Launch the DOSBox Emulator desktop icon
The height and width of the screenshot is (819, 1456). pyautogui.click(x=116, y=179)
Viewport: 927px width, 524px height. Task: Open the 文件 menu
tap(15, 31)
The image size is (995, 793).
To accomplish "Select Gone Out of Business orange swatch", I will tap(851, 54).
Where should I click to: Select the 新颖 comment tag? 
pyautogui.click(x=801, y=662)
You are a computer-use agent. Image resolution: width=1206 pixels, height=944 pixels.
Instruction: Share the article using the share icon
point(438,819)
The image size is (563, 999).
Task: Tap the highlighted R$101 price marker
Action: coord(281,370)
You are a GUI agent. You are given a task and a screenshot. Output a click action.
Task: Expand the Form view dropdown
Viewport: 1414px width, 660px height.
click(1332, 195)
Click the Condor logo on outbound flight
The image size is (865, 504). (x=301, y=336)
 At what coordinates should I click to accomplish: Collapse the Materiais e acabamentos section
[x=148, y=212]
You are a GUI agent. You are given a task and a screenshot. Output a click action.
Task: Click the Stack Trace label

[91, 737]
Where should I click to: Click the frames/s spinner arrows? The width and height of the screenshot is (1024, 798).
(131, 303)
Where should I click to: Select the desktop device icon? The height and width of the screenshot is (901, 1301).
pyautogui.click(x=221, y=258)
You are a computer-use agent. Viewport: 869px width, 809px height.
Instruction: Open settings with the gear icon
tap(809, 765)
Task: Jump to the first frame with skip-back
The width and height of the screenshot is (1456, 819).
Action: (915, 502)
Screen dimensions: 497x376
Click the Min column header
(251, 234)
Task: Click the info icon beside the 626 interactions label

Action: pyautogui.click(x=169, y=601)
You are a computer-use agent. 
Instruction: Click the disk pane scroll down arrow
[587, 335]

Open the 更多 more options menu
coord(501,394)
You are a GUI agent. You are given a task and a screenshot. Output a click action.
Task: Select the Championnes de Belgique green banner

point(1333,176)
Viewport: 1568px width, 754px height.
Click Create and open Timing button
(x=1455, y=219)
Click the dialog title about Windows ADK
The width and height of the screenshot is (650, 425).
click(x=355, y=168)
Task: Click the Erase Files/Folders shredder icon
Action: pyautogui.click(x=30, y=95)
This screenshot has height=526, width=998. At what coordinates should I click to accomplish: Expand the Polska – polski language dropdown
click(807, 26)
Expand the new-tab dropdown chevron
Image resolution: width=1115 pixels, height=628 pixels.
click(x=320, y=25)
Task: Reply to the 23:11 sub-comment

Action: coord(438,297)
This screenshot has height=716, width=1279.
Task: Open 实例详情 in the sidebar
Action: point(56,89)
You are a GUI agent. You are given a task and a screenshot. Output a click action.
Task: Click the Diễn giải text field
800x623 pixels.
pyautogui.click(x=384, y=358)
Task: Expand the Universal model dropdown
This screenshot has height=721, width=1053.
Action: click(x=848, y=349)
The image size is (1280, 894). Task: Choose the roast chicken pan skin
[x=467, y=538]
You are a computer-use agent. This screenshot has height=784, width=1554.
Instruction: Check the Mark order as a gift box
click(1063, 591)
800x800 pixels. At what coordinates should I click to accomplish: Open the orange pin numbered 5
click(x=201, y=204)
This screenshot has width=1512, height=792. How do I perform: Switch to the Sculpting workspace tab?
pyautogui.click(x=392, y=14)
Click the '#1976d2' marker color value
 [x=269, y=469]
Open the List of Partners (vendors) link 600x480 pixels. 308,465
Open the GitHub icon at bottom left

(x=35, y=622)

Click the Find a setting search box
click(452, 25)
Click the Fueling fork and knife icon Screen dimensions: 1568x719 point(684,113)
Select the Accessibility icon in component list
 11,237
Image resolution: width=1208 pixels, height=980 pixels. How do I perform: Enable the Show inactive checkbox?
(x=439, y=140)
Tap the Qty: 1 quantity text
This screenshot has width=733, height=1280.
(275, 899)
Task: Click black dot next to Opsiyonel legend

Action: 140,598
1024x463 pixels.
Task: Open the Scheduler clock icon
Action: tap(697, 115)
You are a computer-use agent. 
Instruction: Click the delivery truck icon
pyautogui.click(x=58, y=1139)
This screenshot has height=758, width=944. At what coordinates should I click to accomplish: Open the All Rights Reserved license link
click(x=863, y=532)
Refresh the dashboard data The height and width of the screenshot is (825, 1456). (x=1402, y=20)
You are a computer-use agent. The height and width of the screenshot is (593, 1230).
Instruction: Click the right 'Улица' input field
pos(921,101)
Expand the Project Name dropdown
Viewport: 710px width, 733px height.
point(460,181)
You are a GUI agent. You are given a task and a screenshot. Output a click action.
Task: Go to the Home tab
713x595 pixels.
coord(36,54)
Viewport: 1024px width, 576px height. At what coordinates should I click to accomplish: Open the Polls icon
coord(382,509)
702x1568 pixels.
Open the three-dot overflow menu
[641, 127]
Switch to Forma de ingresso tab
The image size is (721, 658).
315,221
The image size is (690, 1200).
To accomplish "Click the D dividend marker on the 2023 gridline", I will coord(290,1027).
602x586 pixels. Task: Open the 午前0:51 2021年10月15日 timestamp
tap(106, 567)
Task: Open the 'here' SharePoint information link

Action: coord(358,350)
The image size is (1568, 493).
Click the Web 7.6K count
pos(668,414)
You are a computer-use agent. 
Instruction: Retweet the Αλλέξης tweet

------------------------------------------------

■ Exercise aim: Please output the lines of the listing above that fall in the stretch from the one with "This screenshot has width=1512, height=792." through the one with "Click the Fueling", exactly and only those.

■ Answer below:
This screenshot has width=1512, height=792. How do I perform: Switch to the Sculpting workspace tab?
pyautogui.click(x=392, y=14)
Click the '#1976d2' marker color value
 [x=269, y=469]
Open the List of Partners (vendors) link 600x480 pixels. 308,465
Open the GitHub icon at bottom left

(x=35, y=622)

Click the Find a setting search box
click(452, 25)
Click the Fueling fork and knife icon Screen dimensions: 1568x719 point(684,113)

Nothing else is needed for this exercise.